→ **AIM OF THE EXERCISE**
When you retype the data, keep every line exactly as it appears.

→ **MATERIAL FOR THE TASK**
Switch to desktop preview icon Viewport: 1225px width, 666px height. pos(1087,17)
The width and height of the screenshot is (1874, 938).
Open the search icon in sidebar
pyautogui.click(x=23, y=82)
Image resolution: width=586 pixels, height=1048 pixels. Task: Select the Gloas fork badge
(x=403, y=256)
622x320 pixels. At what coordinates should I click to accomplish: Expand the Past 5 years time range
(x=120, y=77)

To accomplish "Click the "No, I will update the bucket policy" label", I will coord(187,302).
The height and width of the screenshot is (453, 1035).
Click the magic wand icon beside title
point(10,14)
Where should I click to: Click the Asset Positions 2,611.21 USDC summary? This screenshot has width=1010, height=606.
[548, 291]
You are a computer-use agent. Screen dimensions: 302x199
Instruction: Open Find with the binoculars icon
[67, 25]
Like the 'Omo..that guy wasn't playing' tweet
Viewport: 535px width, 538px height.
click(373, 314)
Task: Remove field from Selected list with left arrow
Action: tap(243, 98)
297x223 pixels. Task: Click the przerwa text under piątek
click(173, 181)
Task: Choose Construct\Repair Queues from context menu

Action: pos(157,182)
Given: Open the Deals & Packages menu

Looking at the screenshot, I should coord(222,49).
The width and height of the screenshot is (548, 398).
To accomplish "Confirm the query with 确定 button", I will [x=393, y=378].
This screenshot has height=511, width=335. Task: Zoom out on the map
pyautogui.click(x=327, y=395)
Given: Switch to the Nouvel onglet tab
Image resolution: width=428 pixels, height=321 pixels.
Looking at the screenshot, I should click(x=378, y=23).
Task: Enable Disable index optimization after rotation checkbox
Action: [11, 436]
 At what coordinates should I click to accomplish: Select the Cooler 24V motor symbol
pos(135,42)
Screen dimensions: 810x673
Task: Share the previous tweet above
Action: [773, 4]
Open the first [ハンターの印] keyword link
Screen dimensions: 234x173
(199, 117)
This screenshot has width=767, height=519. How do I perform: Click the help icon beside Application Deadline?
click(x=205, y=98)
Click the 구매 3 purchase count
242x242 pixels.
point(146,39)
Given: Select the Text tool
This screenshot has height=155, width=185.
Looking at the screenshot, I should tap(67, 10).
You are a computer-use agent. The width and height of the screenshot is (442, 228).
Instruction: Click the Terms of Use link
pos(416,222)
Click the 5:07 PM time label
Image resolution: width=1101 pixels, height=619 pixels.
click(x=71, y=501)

→ **WRITTEN SOLUTION**
Switch to desktop preview icon Viewport: 1225px width, 666px height. pos(1087,17)
The width and height of the screenshot is (1874, 938).
Open the search icon in sidebar
pyautogui.click(x=23, y=82)
Image resolution: width=586 pixels, height=1048 pixels. Task: Select the Gloas fork badge
(x=403, y=256)
622x320 pixels. At what coordinates should I click to accomplish: Expand the Past 5 years time range
(x=120, y=77)

To accomplish "Click the "No, I will update the bucket policy" label", I will coord(187,302).
The height and width of the screenshot is (453, 1035).
Click the magic wand icon beside title
point(10,14)
Where should I click to: Click the Asset Positions 2,611.21 USDC summary? This screenshot has width=1010, height=606.
[548, 291]
You are a computer-use agent. Screen dimensions: 302x199
Instruction: Open Find with the binoculars icon
[67, 25]
Like the 'Omo..that guy wasn't playing' tweet
Viewport: 535px width, 538px height.
click(373, 314)
Task: Remove field from Selected list with left arrow
Action: tap(243, 98)
297x223 pixels. Task: Click the przerwa text under piątek
click(173, 181)
Task: Choose Construct\Repair Queues from context menu

Action: pos(157,182)
Given: Open the Deals & Packages menu

Looking at the screenshot, I should coord(222,49).
The width and height of the screenshot is (548, 398).
To accomplish "Confirm the query with 确定 button", I will [x=393, y=378].
This screenshot has height=511, width=335. Task: Zoom out on the map
pyautogui.click(x=327, y=395)
Given: Switch to the Nouvel onglet tab
Image resolution: width=428 pixels, height=321 pixels.
Looking at the screenshot, I should click(x=378, y=23).
Task: Enable Disable index optimization after rotation checkbox
Action: [11, 436]
 At what coordinates should I click to accomplish: Select the Cooler 24V motor symbol
pos(135,42)
Screen dimensions: 810x673
Task: Share the previous tweet above
Action: [773, 4]
Open the first [ハンターの印] keyword link
Screen dimensions: 234x173
(199, 117)
This screenshot has width=767, height=519. How do I perform: Click the help icon beside Application Deadline?
click(x=205, y=98)
Click the 구매 3 purchase count
242x242 pixels.
point(146,39)
Given: Select the Text tool
This screenshot has height=155, width=185.
Looking at the screenshot, I should tap(67, 10).
You are a computer-use agent. The width and height of the screenshot is (442, 228).
Instruction: Click the Terms of Use link
pos(416,222)
Click the 5:07 PM time label
Image resolution: width=1101 pixels, height=619 pixels.
click(x=71, y=501)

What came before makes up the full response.